Sangue e violenza alla vigilia del voto


KABUL – Dopo aver girato vorticosamente per tre mesi, la pallina della immaginaria roulette elettorale afghana sta per fermarsi su una casella. O meglio su un nome, quello del presidente della repubblica che raccoglierà la scommessa di pacificare il paese nel prossimo quinquennio.


Quest’ultima settimana, che ha preceduto il via delle operazioni di voto, domani, nei quasi 7.000 seggi disseminati in 34 province, è stata dura e segnata dalla violenza e dal sangue, così come volevano probabilmente i talebani che hanno chiesto alla gente di boicottare i seggi. Ieri per alimentare la tensione gli insorti si sono affidati a un commando che ha assaltato una agenzia della Pashtami Bank, vicino al Palazzo presidenziale di Kabul, in una operazione conclusasi con la morte dei tre assalitori. Inoltre 21 afghani, tra cui un governatore di distretto e alcuni poliziotti, sono stati uccisi in varie zone del paese.


E’ stata anche annunciata la morte, avvenuta l’altro ieri, di tre soldati americani dell’Isaf. Gli elettori sono chiamati a scegliere, oltre ai membri dei parlamenti provinciali, il futuro presidente fra 35 candidati (due le donne).


Tensione e violenza non hanno abbandonato l’Afghanistan neppure un minuto. Negli ultimi cinque giorni gli insorti sono stati capaci di realizzare a Kabul tre spettacolari attentati disseminati di vittime. Il 15 agosto contro il quartier generale della Nato, l’altro ieri nei confronti di un convoglio militare internazionale, ed il terzo ieri, nella Pashtami Bank.

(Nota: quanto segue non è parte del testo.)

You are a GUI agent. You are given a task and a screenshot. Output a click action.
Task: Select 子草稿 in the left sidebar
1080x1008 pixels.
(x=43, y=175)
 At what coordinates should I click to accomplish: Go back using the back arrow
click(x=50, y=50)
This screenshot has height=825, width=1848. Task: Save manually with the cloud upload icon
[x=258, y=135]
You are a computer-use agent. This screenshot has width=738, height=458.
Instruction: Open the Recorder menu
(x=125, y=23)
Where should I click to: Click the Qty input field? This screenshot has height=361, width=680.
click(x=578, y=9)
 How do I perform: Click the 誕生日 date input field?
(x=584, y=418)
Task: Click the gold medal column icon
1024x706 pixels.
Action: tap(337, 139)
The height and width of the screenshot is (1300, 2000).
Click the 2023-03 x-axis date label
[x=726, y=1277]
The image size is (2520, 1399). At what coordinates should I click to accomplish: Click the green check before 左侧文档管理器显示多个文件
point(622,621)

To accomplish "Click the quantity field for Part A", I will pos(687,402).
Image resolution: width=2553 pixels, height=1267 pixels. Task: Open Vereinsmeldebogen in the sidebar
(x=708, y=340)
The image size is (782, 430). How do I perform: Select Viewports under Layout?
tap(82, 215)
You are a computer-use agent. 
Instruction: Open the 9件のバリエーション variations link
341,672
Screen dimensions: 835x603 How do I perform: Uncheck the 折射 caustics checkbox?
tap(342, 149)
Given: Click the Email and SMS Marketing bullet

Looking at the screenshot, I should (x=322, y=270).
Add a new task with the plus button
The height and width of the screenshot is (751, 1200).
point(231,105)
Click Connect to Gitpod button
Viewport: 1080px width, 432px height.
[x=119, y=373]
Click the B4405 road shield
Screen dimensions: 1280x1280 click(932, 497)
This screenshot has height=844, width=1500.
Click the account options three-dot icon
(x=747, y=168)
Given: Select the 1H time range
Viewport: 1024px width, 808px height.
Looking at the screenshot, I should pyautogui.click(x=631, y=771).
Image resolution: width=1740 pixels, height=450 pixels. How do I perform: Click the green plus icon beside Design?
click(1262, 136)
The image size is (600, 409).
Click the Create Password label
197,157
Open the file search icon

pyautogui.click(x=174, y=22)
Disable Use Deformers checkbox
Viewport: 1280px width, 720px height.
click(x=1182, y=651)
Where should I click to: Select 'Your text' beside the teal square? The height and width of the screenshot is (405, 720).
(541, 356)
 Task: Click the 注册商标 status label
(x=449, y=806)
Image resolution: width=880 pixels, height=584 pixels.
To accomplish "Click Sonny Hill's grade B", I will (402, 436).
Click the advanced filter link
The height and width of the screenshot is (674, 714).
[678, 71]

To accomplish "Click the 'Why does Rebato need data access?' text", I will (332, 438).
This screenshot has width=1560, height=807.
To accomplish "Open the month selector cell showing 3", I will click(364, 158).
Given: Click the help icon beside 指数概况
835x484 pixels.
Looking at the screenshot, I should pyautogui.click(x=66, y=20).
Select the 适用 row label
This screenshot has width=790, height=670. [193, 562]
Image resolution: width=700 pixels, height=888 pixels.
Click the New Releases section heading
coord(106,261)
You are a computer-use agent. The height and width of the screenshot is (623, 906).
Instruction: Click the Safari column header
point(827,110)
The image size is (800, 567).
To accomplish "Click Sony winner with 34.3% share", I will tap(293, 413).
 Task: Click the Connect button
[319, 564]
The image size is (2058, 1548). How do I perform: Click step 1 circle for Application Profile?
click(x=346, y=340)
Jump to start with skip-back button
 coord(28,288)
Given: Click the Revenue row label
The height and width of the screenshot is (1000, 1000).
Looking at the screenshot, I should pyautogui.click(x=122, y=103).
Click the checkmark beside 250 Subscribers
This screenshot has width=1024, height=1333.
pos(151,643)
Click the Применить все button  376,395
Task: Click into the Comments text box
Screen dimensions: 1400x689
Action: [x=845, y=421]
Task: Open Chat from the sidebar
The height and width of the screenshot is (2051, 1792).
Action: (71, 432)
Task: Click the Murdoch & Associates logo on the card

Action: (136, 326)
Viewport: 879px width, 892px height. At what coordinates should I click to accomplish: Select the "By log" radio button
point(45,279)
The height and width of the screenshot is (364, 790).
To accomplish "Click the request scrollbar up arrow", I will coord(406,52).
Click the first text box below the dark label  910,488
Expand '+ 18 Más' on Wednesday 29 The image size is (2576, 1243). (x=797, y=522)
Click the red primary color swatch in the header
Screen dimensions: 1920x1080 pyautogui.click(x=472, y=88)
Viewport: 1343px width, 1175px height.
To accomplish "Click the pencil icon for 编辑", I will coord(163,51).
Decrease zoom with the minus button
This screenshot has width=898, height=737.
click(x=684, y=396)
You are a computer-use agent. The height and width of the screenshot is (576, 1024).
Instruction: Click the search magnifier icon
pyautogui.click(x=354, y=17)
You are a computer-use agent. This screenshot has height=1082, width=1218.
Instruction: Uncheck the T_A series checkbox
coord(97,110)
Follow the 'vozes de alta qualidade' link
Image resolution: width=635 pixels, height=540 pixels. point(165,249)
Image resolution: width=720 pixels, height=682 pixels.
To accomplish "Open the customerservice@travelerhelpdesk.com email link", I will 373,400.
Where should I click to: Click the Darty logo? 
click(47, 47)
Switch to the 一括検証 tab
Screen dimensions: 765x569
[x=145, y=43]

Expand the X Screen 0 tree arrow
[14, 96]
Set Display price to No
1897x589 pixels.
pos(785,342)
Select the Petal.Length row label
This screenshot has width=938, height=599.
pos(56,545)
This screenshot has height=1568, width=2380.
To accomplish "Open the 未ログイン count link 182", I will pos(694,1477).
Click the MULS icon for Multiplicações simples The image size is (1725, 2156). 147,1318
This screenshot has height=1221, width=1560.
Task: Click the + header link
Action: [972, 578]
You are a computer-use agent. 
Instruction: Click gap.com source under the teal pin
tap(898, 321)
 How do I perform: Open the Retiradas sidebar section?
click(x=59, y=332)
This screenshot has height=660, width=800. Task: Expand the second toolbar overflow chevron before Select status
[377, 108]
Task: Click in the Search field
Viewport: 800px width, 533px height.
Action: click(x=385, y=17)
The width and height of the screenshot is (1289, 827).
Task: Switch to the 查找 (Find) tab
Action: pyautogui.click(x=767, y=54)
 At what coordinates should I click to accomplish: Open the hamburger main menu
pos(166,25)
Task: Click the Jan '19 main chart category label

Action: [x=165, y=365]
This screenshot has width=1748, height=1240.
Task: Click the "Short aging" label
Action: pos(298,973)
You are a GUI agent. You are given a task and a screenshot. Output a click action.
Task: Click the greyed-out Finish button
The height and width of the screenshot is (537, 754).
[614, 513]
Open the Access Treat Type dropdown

Pur abituati da anni di instabilità politica alla violenza quotidiana, gli afghani si sono fatti più prudenti, perché i talebani continuano in tutta libertà a lanciare avvertimenti alla popolazione, esortandola a restare in casa. Ciò per evitare le conseguenze delle operazioni che sostengono di aver programmato per sabotare i piani elettorali del governo. Questa drammatica situazione ha indotto il governo ad imporre la censura sulle informazioni che dovessero riguardare domani episodi di violenza. Ma contro questa misura sono insorte le stesse Nazioni Unite e l’Associazione indipendente dei giornalisti dell’Afghanistan (Ijaa) che per bocca del suo segretario, Rahimullah Saman, ha assicurato che il “divieto sarà ignorato”. Comunque, al termine della battaglia che ha impegnato le forze di sicurezza con un commando che aveva attaccato la Pashtami Bank in pieno centro, le strade di Kabul si sono svuotate, complice certo anche il giorno festivo legato all’indipendenza nazionale. Le principali arterie della capitale sembravano isole pedonali, mentre sui marciapiedi i venditori ambulanti, impegnati a far quadrare comunque i bilanci, cercavano inesistenti clienti a cui vendere fazzoletti di carta, schede telefoniche, frutta e sandwich. Presenti come sempre e più di sempre gli uomini addetti alla sicurezza. Davanti agli edifici pubblici la sorveglianza è stata rafforzata, ed obiettivi più a rischio, come l’Hotel Safi, sono stati dichiarati off limits per i non residenti. Di segni legati alla commemorazione del 90/o anniversario dell’Indipendenza, neppure a parlarne. Un fatto che secondo un giornalista afghano, che per prudenza non ha voluto identificarsi, va considerato un altro successo dei talebani, che a Kabul hanno monopolizzato l’attenzione dei media nazionali ed esteri unicamente sulle loro imprese.